Concluons en comparant le coût sur une vie entière de la prise en charge
socialisée et éducative d’un autiste en Grande Bretagne entre 1,1 et 1,9
millions d’euros, et le même coût d’un autiste en France qui est médicalisé à
vie et représente 200 000 euros par an pendant disons cinquante-cinq ans, soit
11 millions. Il n’y a pas photo, mais il n’y a pas plus aveugle que qui ne veut
pas voir, et l’on accuse toujours le chien d’avoir la peste quand on veut
l’abattre, et l’état français ne veut pas voir malgré la position récente mais
claire de la Haute Autorité de santé (HAS) qui condamne sans détour ni retour
la psychanalisation et la psychologisation de la maladie et toutes les
pratiques qui relèvent de la maltraitance et même de la torture, souvent sans
l’accord des parents ou des personnes concernées adultes qui devraient conserver
leur doit au refus d’un traitement et leur droit à sortir de l’hôpital
librement.

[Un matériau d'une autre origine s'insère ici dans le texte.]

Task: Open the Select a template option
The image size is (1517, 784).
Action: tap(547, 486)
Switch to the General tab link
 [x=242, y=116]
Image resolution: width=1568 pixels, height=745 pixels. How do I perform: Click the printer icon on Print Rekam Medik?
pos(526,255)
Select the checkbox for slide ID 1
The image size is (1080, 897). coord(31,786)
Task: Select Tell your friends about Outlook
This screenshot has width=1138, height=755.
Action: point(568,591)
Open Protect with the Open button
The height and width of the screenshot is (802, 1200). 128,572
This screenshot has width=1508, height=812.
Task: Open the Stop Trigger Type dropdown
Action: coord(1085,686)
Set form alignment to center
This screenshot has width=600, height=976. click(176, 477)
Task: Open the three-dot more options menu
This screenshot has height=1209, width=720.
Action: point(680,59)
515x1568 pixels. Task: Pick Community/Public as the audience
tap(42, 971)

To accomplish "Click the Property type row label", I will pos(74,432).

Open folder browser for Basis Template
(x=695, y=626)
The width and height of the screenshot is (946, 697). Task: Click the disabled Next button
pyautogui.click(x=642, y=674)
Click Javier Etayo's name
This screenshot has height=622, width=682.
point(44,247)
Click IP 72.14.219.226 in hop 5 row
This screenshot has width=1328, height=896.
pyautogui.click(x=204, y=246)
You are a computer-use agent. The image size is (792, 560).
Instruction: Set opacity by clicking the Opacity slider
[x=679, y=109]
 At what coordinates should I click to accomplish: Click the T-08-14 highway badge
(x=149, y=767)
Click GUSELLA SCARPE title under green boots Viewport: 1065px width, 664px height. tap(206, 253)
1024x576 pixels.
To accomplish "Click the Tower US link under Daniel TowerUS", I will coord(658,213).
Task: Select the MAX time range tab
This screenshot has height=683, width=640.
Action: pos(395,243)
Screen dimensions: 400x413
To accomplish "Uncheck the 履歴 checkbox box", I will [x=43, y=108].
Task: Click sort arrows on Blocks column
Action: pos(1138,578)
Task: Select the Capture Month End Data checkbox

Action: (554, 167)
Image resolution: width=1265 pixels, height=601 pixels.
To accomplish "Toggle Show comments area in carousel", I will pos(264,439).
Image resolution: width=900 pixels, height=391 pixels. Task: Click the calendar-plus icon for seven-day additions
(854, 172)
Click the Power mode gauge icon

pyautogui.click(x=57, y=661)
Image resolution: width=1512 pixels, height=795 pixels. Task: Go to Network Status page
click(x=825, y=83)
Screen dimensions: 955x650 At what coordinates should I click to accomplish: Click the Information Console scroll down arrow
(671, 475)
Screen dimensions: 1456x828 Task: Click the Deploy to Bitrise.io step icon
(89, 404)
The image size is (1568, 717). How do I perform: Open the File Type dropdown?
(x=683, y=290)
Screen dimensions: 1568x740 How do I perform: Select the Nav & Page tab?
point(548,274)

Si ces personnes représentent un danger pour elles-mêmes ou pour
autrui c’est à la société de mettre en place des procédures humaines de
prévention par le développement, raison de plus quand cela coûte dix fois moins
cher que l’enfermement à vie sans décision de justice qui devrait être la seule
à justifier une telle situation.
Note finale : le livre est clair sur les
revendications concrètes mais manque un objectif : il est urgent de
réaffirmer dans notre société que la justice est la seule autorité qui peut
retirer pour une durée déterminée la liberté d’une personne et suspendre pour
une durée également déterminée les droits civiques ou politiques de cette même
personne. Les lois françaises sont claires sur ces questions là. La charte
européenne l’est tout autant. Les traités internationaux de l’ONU ou des
organisations internationales qui en dépendent disent la même chose. Il serait
temps que la France se mette à niveau dans le monde. A force de ne pas faire ce
qui est urgent elle régresse de rang en rang toujours plus bas.